## Instructions to follow:
Every record needs to be repeated exactly; its pictures do not.

*** Opening Available records ***

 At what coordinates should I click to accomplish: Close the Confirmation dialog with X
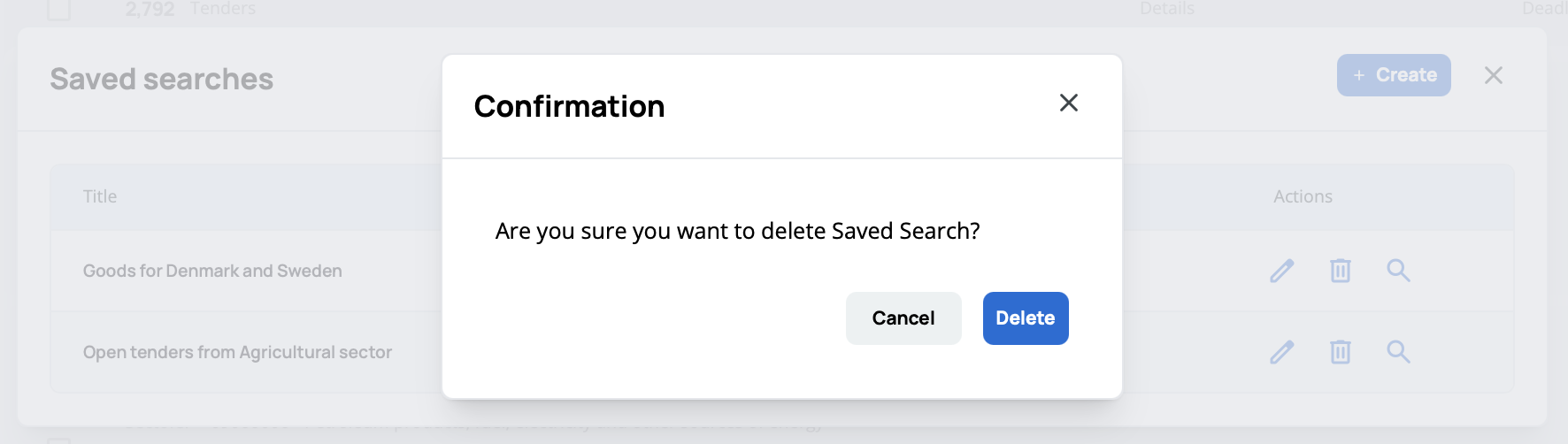1069,103
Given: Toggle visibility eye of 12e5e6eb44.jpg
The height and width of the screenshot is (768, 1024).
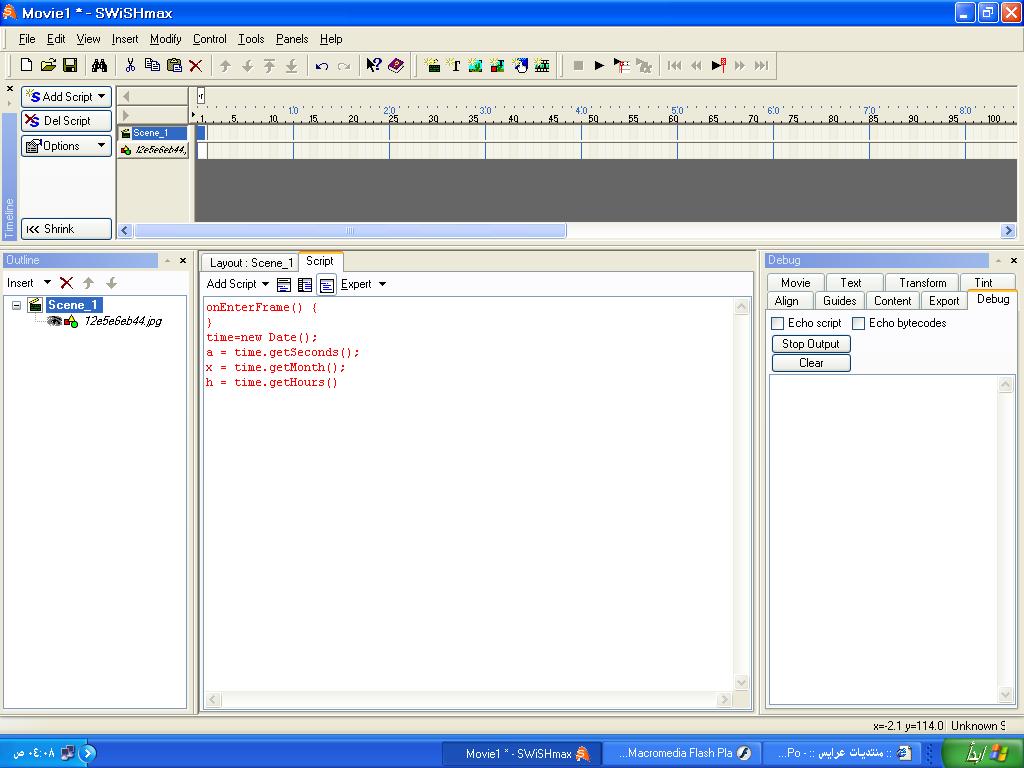Looking at the screenshot, I should 54,321.
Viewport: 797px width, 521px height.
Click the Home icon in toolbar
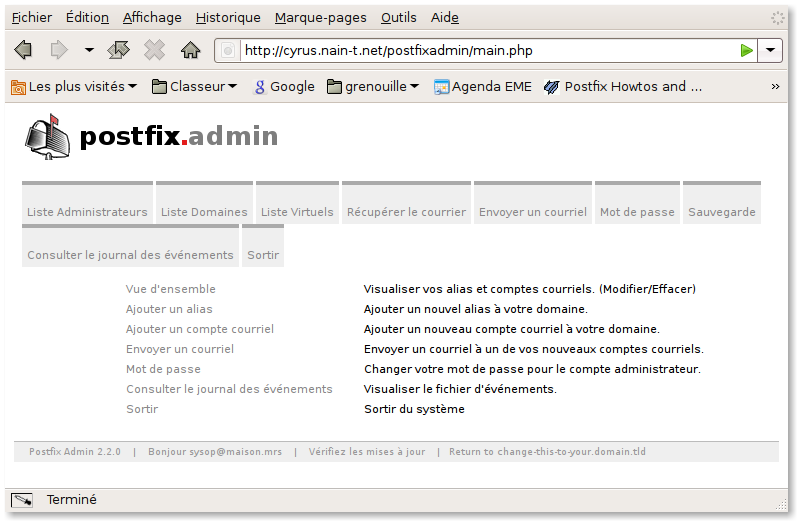pos(190,50)
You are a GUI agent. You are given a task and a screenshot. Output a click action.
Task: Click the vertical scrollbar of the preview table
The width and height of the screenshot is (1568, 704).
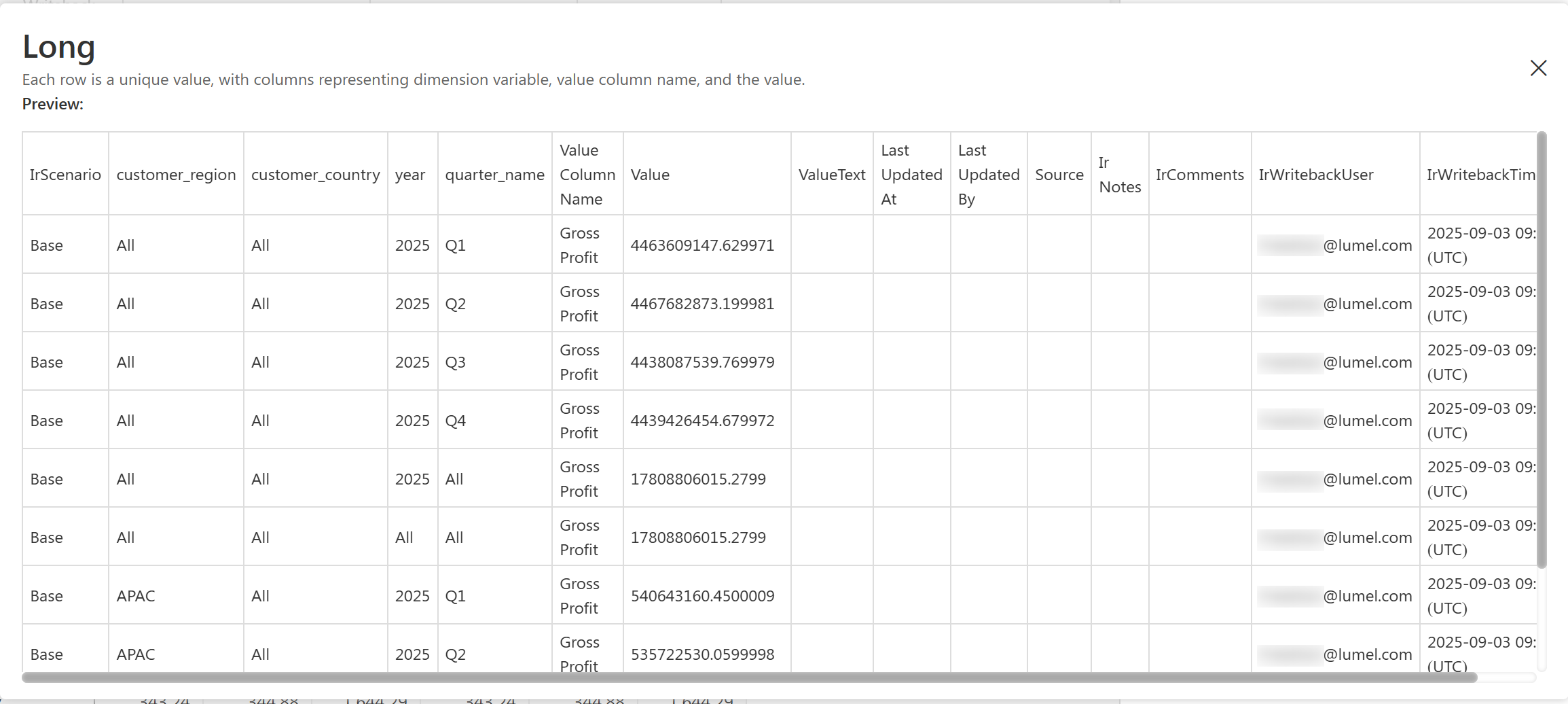(1542, 350)
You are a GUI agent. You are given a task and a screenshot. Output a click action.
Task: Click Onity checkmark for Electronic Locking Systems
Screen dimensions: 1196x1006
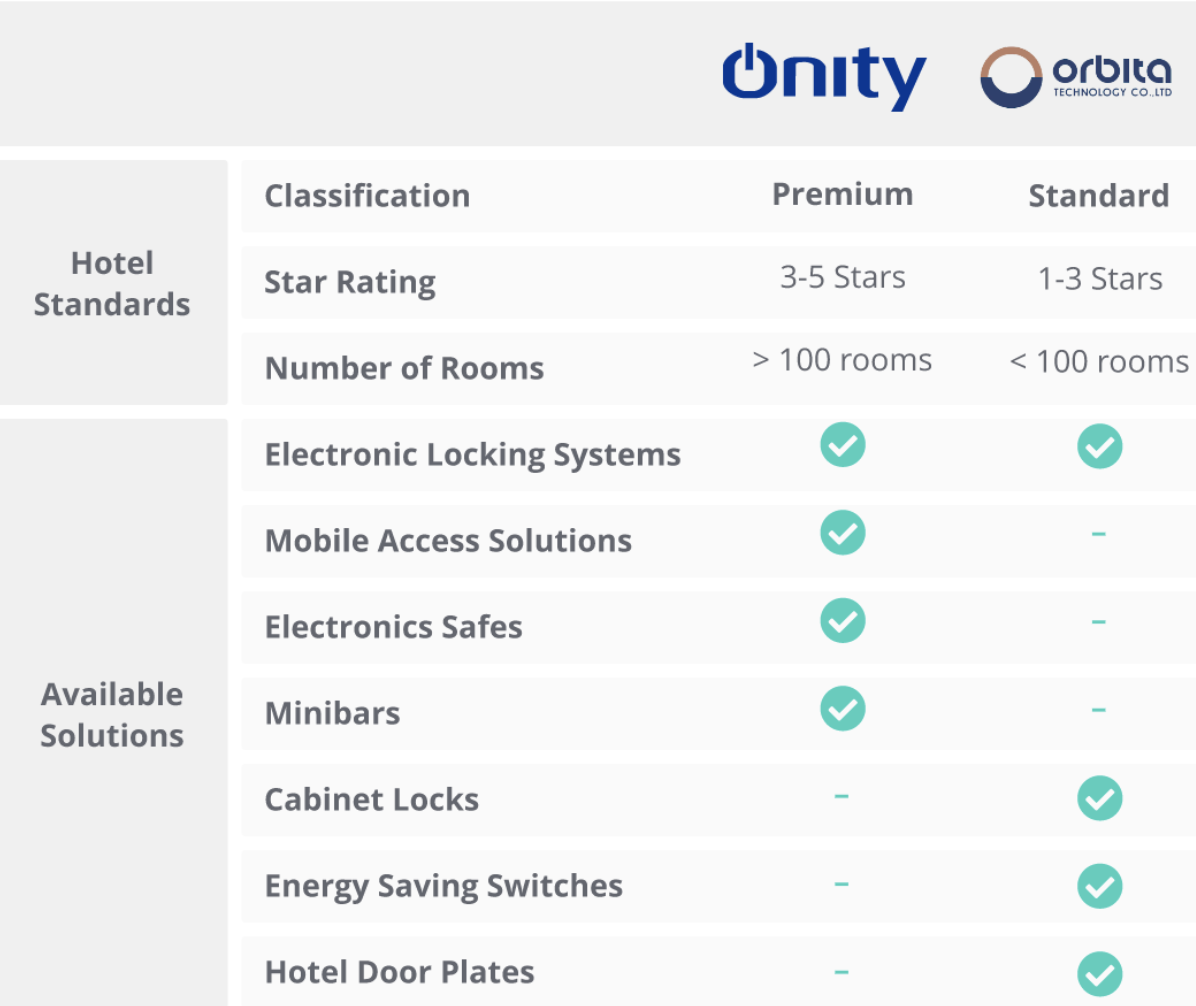[843, 445]
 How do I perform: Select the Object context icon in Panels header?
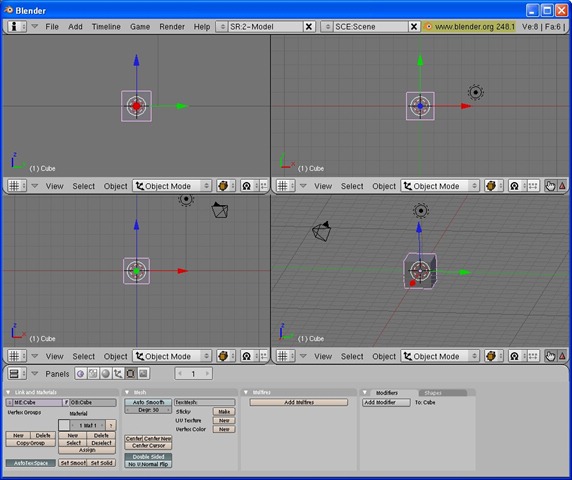(118, 373)
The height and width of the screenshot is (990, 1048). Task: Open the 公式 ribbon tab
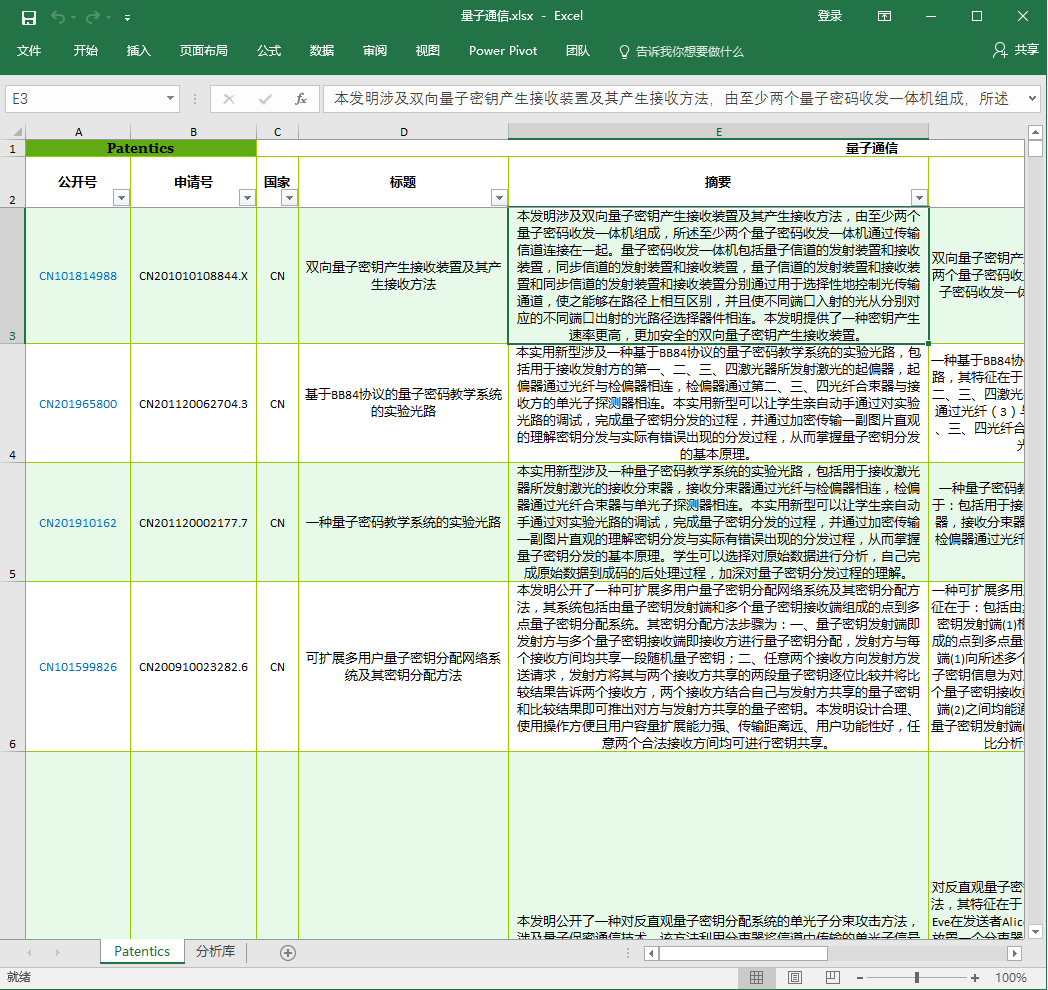(x=269, y=51)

*** Closing Available records ***

## Solved problem:
 At what coordinates should I click to accomplish: Close the Confirmation dialog with X
1069,103
Given: Toggle visibility eye of 12e5e6eb44.jpg
The height and width of the screenshot is (768, 1024).
Looking at the screenshot, I should 54,321.
Viewport: 797px width, 521px height.
Click the Home icon in toolbar
pos(190,50)
You are a GUI agent. You are given a task and a screenshot. Output a click action.
Task: Click the vertical scrollbar of the preview table
The width and height of the screenshot is (1568, 704).
(1542, 350)
You are a GUI agent. You are given a task and a screenshot. Output a click action.
Task: Click Onity checkmark for Electronic Locking Systems
Screen dimensions: 1196x1006
[843, 445]
 How do I perform: Select the Object context icon in Panels header?
(118, 373)
The height and width of the screenshot is (990, 1048). Task: Open the 公式 ribbon tab
(x=269, y=51)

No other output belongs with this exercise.